Will R. BARNET
Will Barnet was born in Beverly, Massachusetts, and studied at the Boston Museum of Fine Arts School and then at the Art Students League in New York. He cites Daumier as his first great inspiration at the age of 14, both for "his profound vision of life and his unequalled draftsmanship." From the earliest years Barnet valued concept equally with technique. Printmaking gave him a wider, freer means of expression although painting has remained another important medium throughout his career.
His work of the 1930s and 1940s deals with the social themes in the forefront of the depression era, but also the more personal theme of the mother and child. He later taught art at such leading American schools as Yale University, Cornell University, and the Art Students League. Among his students at the Art Students league (1936-1981) nd at Cooper Union (1948 - 1978) and as a visiting professor at many colleges. Among his students at Copper Union wer Mark Rothko and Cy Twombly. Christopher B. Crosman, director of the Farnworth Museum, states the mark of a great tacher is "to insist on individual integrity and the value of finding one's own vision and artistic voice." Crosman calss Barnet "one of the art world's great humanitarians-mentor, exemplar, helping hand, and wise friend (Will Barnet: The nineties).
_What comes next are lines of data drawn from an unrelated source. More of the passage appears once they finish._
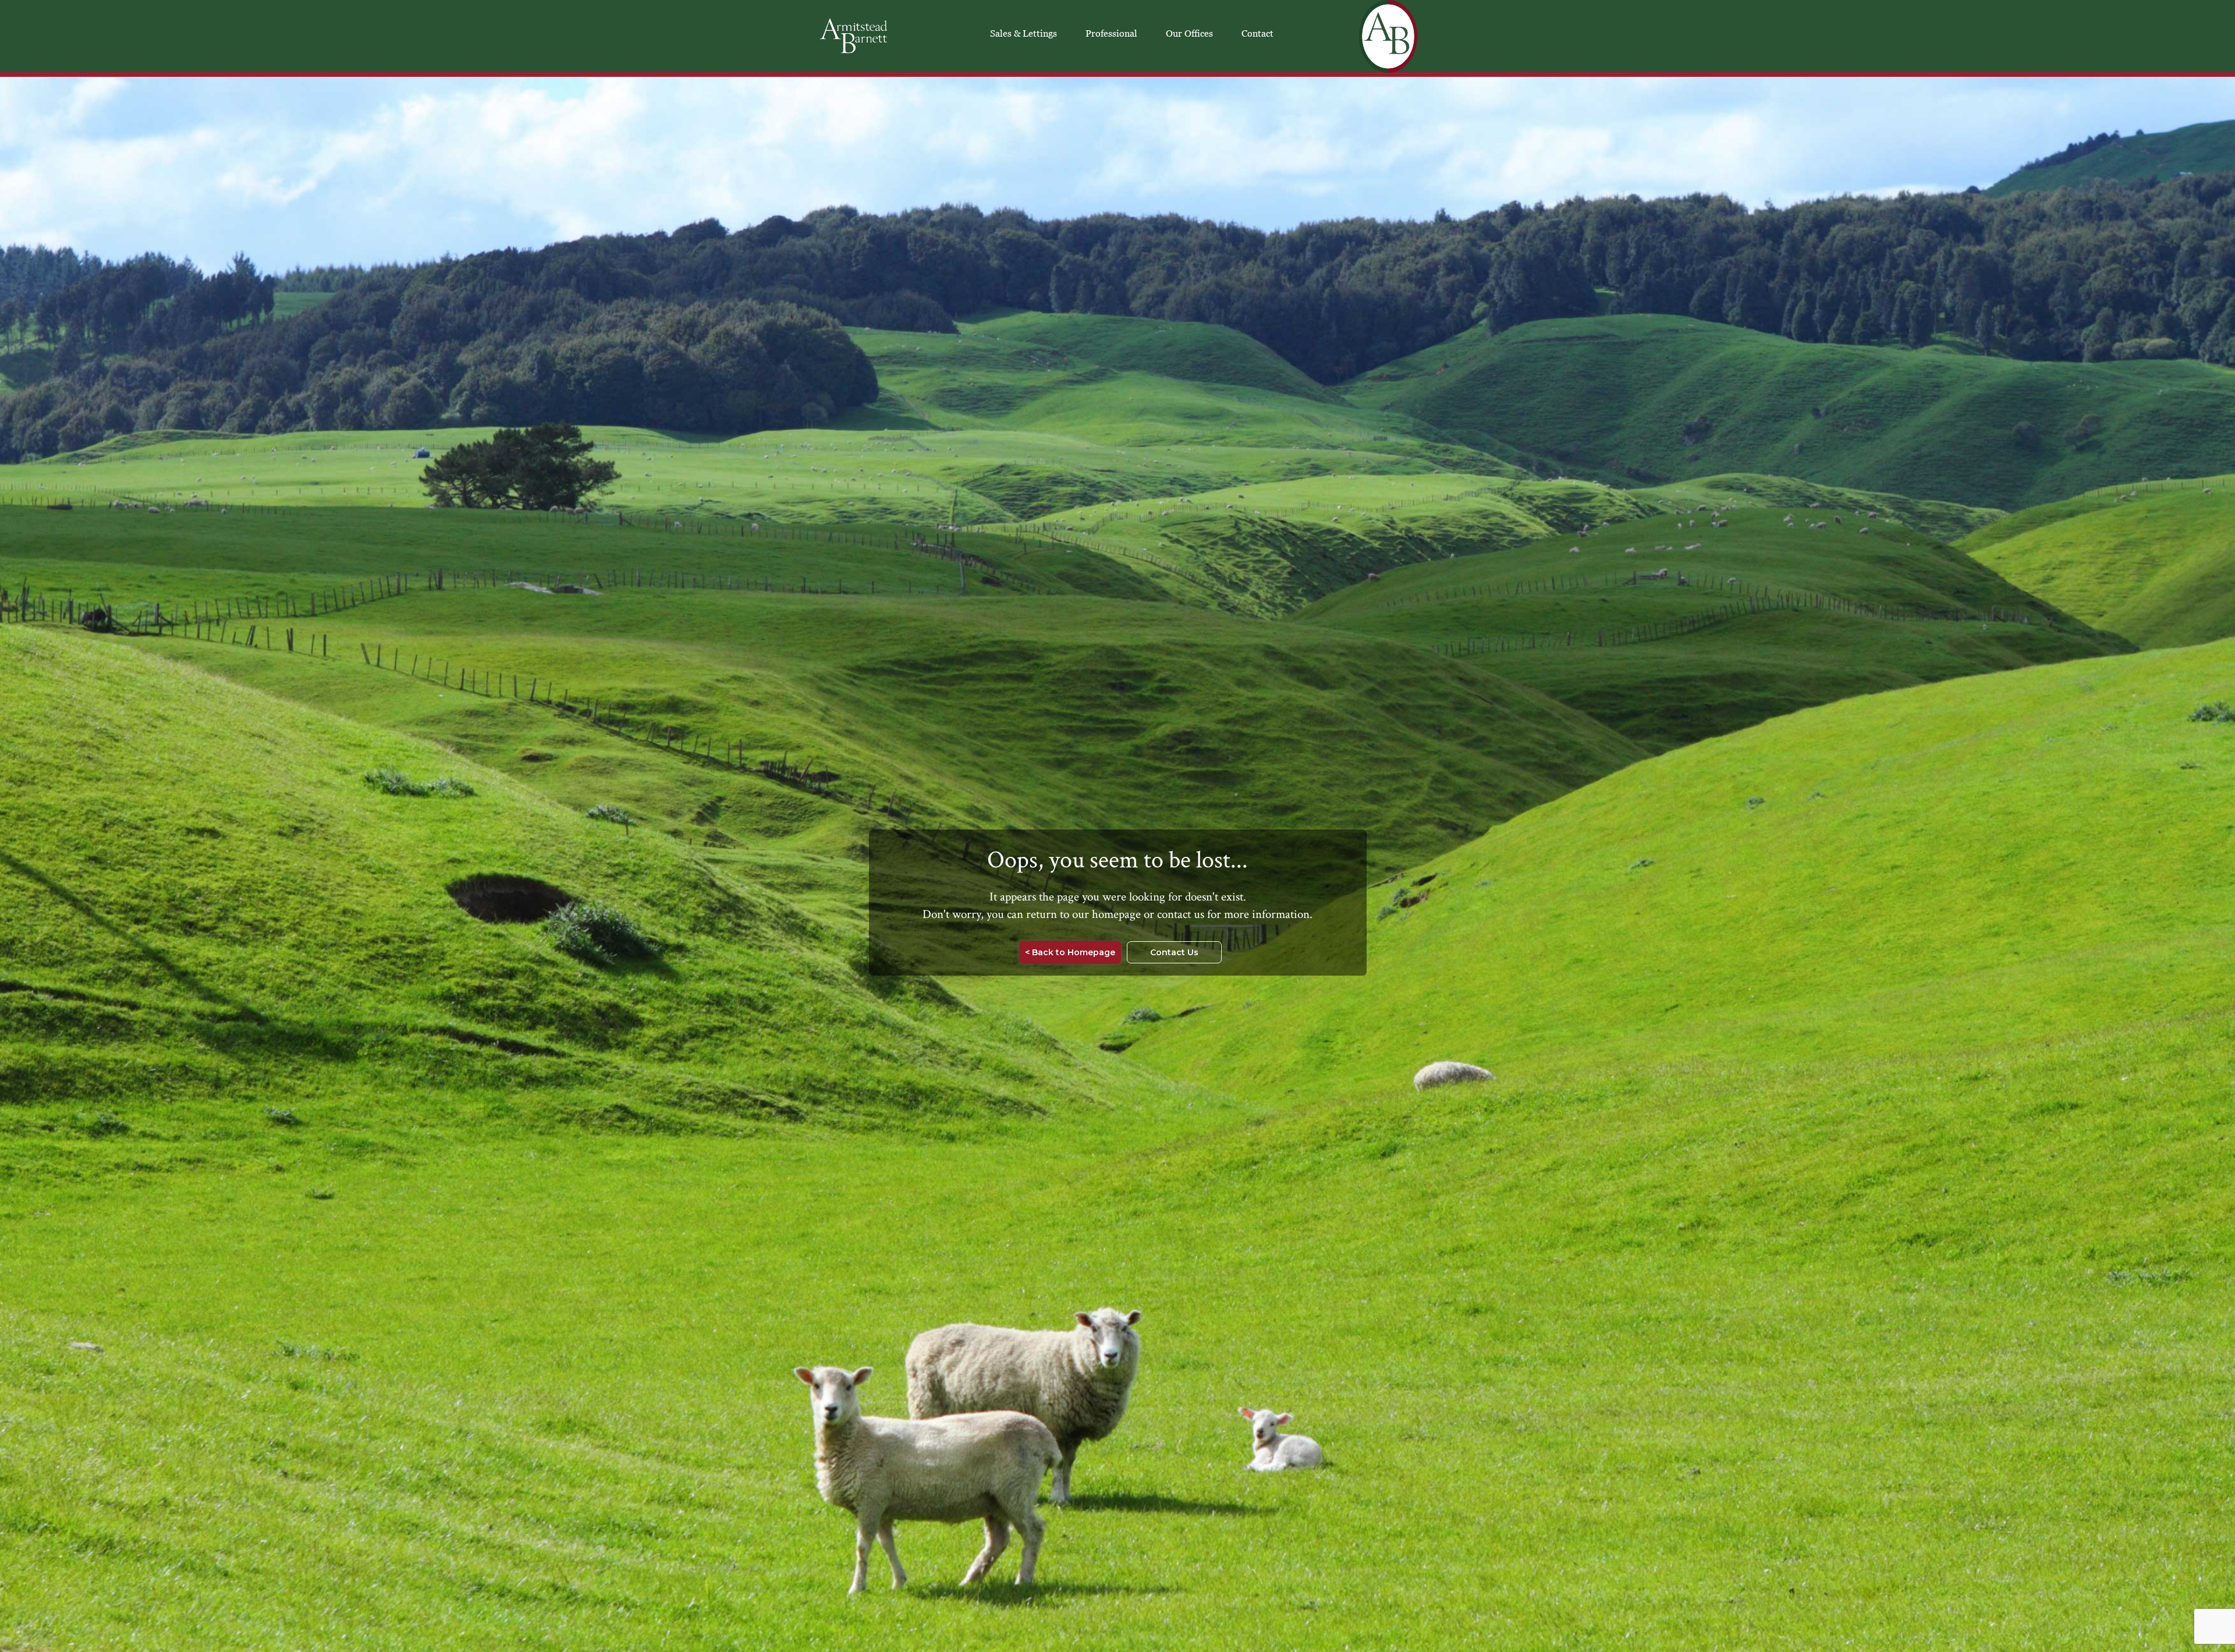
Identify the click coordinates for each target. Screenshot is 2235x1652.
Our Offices (1189, 33)
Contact (1257, 33)
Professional (1111, 33)
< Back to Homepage (1070, 952)
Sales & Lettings (1023, 33)
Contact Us (1174, 952)
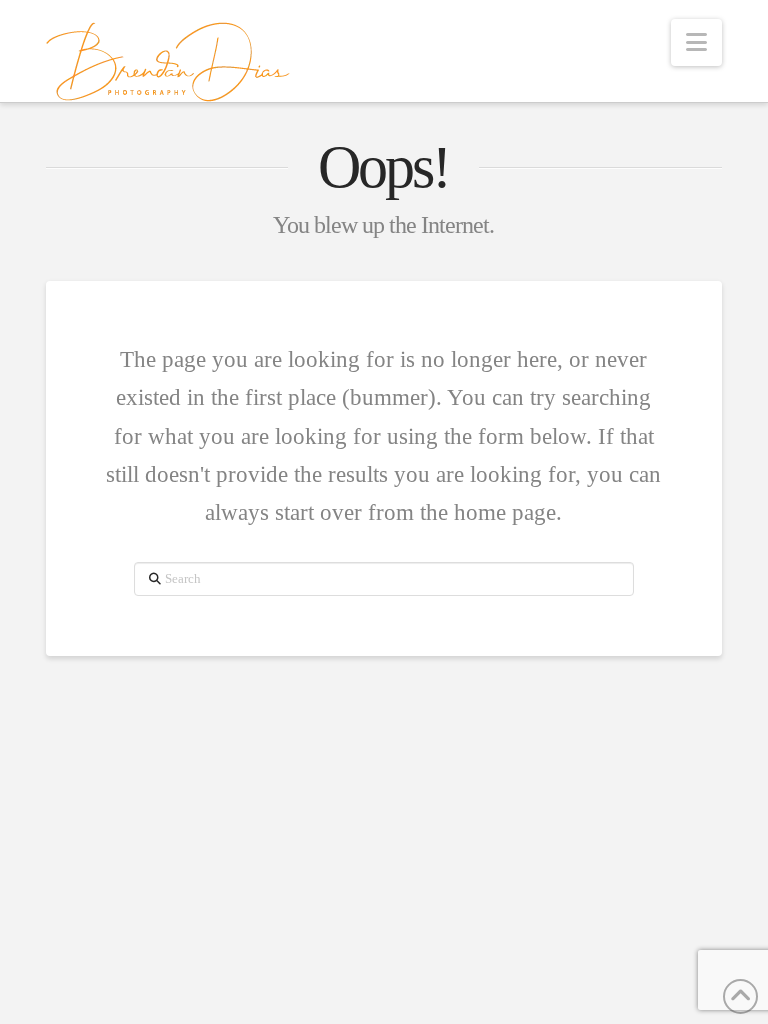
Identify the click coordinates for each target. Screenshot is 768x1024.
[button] (696, 42)
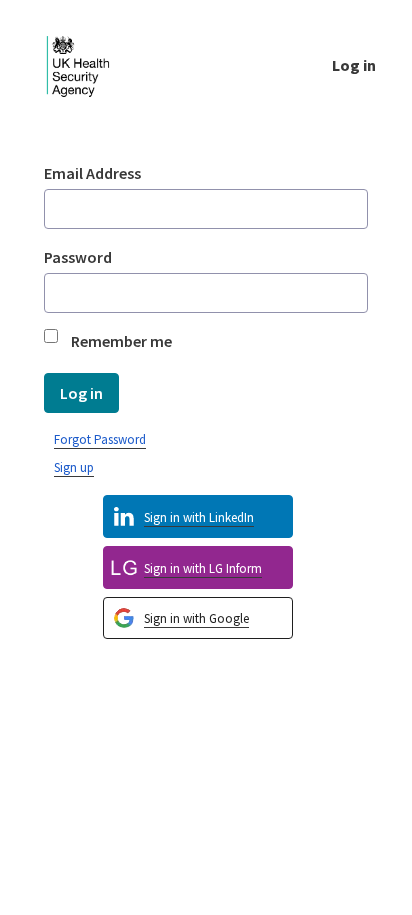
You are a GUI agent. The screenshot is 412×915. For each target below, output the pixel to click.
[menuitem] (198, 618)
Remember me (121, 341)
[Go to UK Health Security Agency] (94, 64)
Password (78, 257)
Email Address (92, 173)
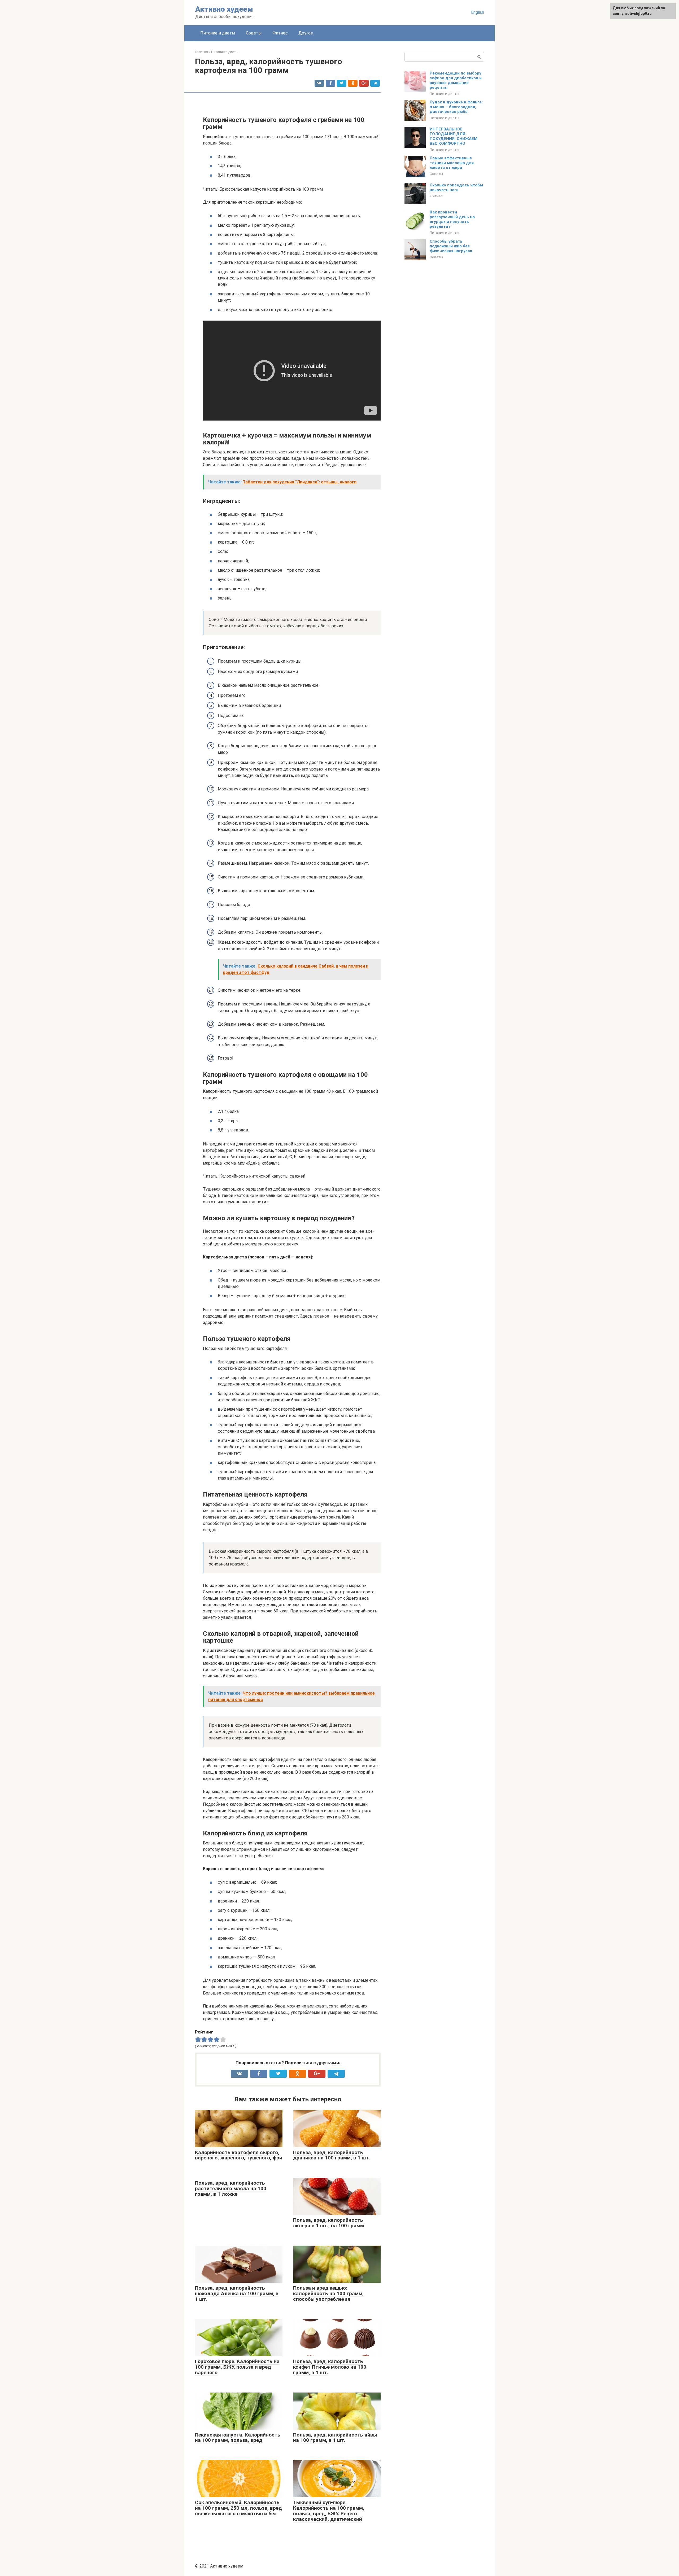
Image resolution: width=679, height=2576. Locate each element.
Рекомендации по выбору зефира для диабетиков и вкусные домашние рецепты (456, 80)
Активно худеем (224, 9)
A prolific graphic artist, Barnet changed his style significantly at different points in his career. His earliest works were influenced by expressionism; they were followed by abstract works in the 1950s and 1960s, and finally evolved into more figurative works of silhouetted forms set against geometrically designed backgrounds. Barnet has worked in most print media and is recognized for his command of all techniques. His work has been exhibited in prominent museums and galleries in the United States and Canada and is included in many prestigious collections, including the Metropolitan Museum of Art and the Guggenheim Museum in New York and the Boston Museum of Fine Arts.
Barnet's impressive exhibition record extends from 1934 to 2002. His work is in the collections of American's major museums, including the Albright-Knox Art Gallery; Art Institute of Chicago,; Corcoran Gallery of Art; Solomon R. Guggenheim Museum; Metropolitan Museum of Art; Museum of Modern Art; Museum of Fine Art, Boston; National Gallery of Art; Phillips Collection; Seattle Art Museum; and the Whitney Museum of American Art.
Tomar sums up Barnet's long and distinguished career concluding, " His oeuvre provides a microcosm of modern movements in the history of American art and of the development of printmaking as a fine art form from 1930 through the 20th centrury."